この日、ガダルカナル上空は修羅場となった。しかし、日本側は台南空の猛者達の活躍により、戦闘機35機、艦爆、艦攻併せて18機撃墜を報じた。(実際は両方合わせて29機)
戦闘機隊の奮戦とともに、陸攻も果敢に米豪艦隊に雷撃を仕掛けた。
結果は、駆逐艦2隻撃沈。輸送船3撃沈。上陸支援の戦艦「メリーランド」中破とそれなりの戦果をあげた。日本側の被害は戦闘機2、陸攻7であった。
日本側の被害が米軍に比して小さかったのは、基地との間が短い距離であった事と、陸攻が新型の防弾ゴム装備の22型であったからだ。

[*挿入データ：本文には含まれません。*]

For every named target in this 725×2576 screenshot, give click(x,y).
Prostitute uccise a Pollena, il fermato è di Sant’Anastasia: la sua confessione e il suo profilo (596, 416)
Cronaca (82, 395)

しかし航空隊の奮戦に関わらず、米軍は悠々とガ島に上陸した。たった40機強ではさすがに数が少なすぎた。
一方、日本側も艦隊を出撃させた。ラバウルにいた第8艦隊であった。ただし、この艦隊はラバウルにいた艦艇を軒並み集めた、いわば寄せ集めであった。重巡「鳥海」、「青葉」、「衣笠」、「古鷹」、軽巡「久里浜」、「夕張」、「揖斐」、駆逐艦5隻の計12隻であった。

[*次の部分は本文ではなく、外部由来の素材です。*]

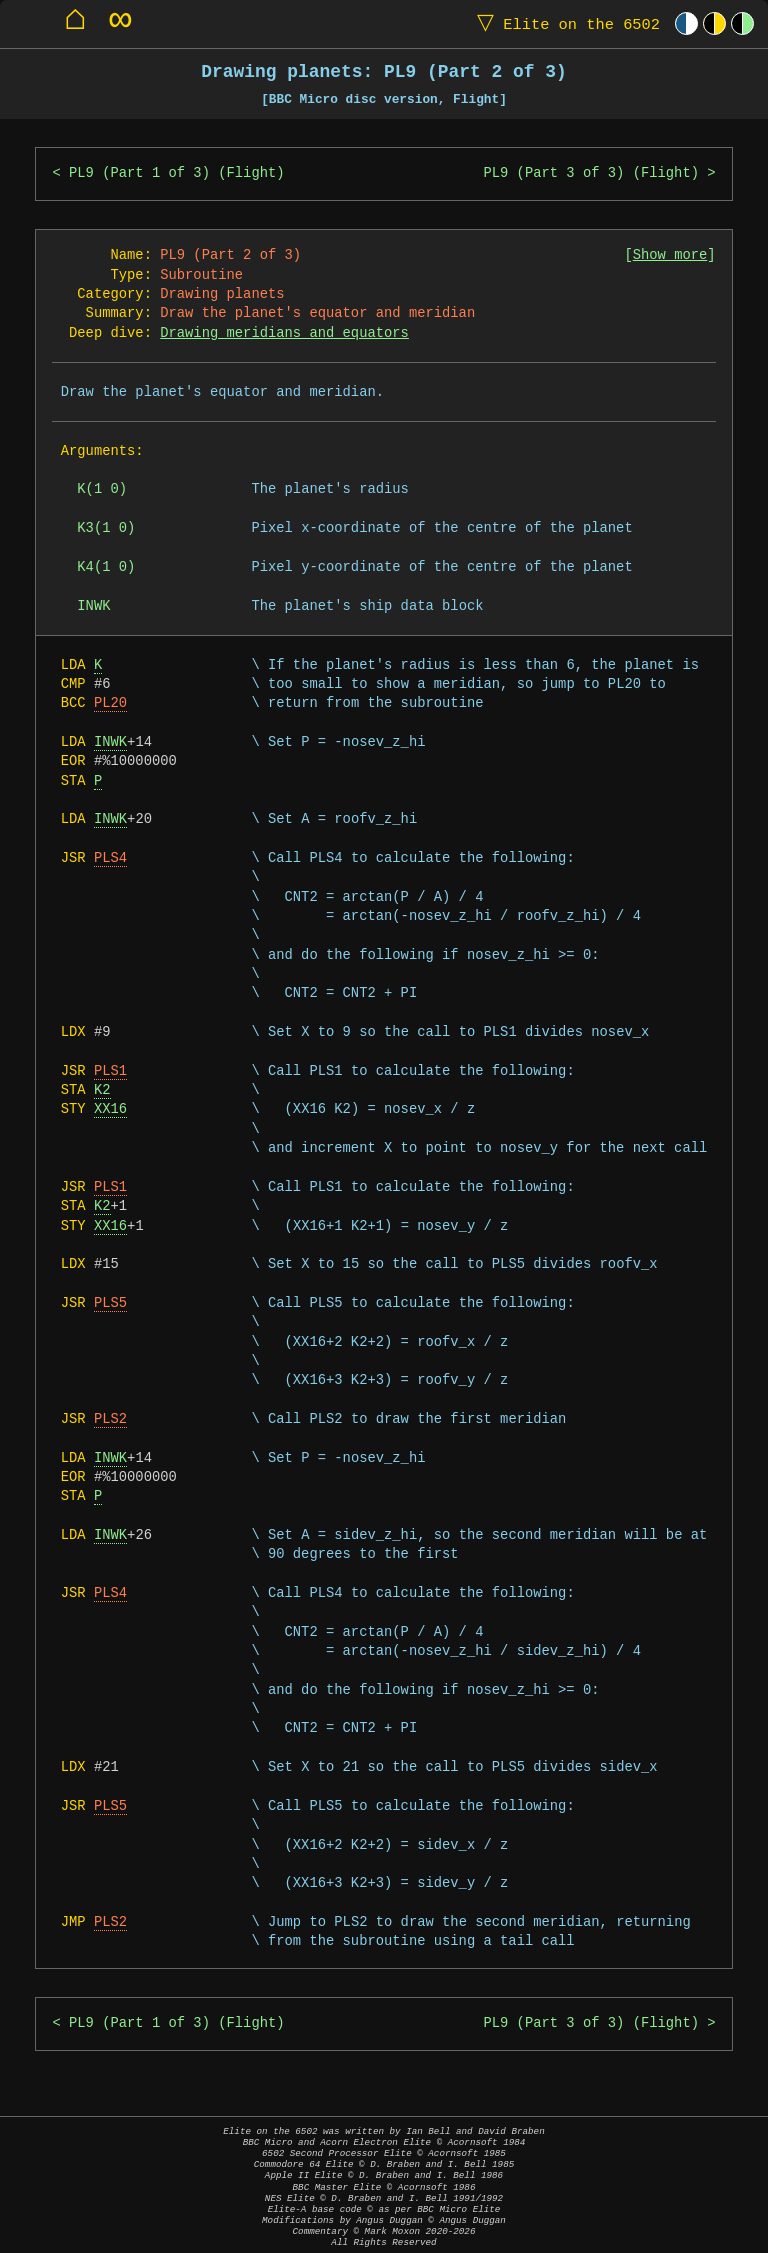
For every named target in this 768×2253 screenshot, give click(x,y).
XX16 (110, 1109)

このうち、軽巡「揖斐」は南方で拿捕した蘭軽巡の「トロンプ」で、駆逐艦は4隻がやはり捕獲した平甲板型であった。
艦隊は途中敵機に発見されながらも、数度の欺瞞工作を行って敵の目を欺いて、ついに夜半に突入した。
結果は日本側がお得意の夜戦の腕を見せつけ、重巡5、軽巡1、駆逐艦3隻を撃沈し、その他3隻に打撃を与えた。それに対し、味方の被害は2隻が小破したのみであった。
大勝利であった。この海戦は後に第一次ソロモン海戦と名づけられた。
しかし、肝心の敵輸送船攻撃は、夜明けが迫っていたためて徹底せず、2隻撃沈、3隻に火災で終わった。これにより、米軍は一時的な弾薬と食料の不足をきたしたものの、戦力をしばらく維持するための物資を揚陸できた。
これが、一ヶ月半に及ぶガダルカナル戦の始まりであった。
第一次ソロモン海戦は実際にあり、夜襲戦でした。そして、輸送船への攻撃不徹底も実際に起きた事です。